What the task requires: The answer should hold exactly the lines of the entries below from the one containing "Where should I click to: Switch" through the last line, both included.

Pixel coordinate grounding data:

________________

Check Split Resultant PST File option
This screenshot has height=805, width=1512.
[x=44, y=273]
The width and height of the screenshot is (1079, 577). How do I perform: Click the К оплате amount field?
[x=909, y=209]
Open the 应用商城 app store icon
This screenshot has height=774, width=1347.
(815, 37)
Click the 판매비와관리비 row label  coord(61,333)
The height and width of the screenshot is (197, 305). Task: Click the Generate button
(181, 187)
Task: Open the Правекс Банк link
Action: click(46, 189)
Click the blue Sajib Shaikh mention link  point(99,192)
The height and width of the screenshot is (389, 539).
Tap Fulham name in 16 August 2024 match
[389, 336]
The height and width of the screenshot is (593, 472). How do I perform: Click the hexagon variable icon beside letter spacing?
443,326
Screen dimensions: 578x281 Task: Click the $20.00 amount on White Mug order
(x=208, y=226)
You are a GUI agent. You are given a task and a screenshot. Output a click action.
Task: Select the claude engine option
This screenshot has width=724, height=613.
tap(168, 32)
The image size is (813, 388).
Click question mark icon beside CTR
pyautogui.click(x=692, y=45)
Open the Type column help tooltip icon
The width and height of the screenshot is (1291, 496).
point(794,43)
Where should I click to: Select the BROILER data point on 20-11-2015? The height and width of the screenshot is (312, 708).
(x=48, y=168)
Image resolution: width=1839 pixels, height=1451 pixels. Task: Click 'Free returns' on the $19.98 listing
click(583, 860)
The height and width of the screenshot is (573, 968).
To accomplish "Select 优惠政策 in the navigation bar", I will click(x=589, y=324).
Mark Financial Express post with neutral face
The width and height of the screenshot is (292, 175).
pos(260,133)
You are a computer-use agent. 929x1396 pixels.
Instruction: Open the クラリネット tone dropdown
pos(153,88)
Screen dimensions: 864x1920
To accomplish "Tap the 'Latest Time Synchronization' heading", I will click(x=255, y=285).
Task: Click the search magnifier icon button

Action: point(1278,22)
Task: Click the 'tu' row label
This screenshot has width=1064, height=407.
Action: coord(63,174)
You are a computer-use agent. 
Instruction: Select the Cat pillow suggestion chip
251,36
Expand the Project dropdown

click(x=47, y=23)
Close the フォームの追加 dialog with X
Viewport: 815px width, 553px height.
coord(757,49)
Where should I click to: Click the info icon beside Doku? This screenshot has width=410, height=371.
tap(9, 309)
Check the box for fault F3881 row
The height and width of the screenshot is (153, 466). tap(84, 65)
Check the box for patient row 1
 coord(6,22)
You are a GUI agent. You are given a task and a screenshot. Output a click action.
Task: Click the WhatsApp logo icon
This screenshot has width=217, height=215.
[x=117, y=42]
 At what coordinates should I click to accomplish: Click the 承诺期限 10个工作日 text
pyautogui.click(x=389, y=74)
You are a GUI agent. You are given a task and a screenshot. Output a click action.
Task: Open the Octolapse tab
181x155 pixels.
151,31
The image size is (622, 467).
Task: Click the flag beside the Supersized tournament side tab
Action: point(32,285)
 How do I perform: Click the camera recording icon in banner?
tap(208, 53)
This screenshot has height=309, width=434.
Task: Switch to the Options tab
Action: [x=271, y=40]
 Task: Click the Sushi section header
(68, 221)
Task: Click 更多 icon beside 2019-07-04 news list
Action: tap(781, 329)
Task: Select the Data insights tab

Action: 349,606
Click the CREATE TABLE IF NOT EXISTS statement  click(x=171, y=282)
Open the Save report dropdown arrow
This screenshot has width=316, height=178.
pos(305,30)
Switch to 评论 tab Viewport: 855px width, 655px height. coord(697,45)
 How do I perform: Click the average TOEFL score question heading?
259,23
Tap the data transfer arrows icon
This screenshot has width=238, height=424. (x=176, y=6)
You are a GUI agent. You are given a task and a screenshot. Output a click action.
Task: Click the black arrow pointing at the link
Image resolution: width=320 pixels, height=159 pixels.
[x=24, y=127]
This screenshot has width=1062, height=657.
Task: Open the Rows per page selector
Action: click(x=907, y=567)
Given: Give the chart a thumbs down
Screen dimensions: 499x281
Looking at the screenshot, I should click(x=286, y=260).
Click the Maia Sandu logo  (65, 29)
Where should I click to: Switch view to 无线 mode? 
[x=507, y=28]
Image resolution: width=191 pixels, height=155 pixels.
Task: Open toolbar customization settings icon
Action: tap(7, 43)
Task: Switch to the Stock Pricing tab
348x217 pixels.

________________

Written solution:
Where should I click to: Switch view to 无线 mode? 
[x=507, y=28]
Image resolution: width=191 pixels, height=155 pixels.
Task: Open toolbar customization settings icon
Action: tap(7, 43)
Task: Switch to the Stock Pricing tab
348x217 pixels.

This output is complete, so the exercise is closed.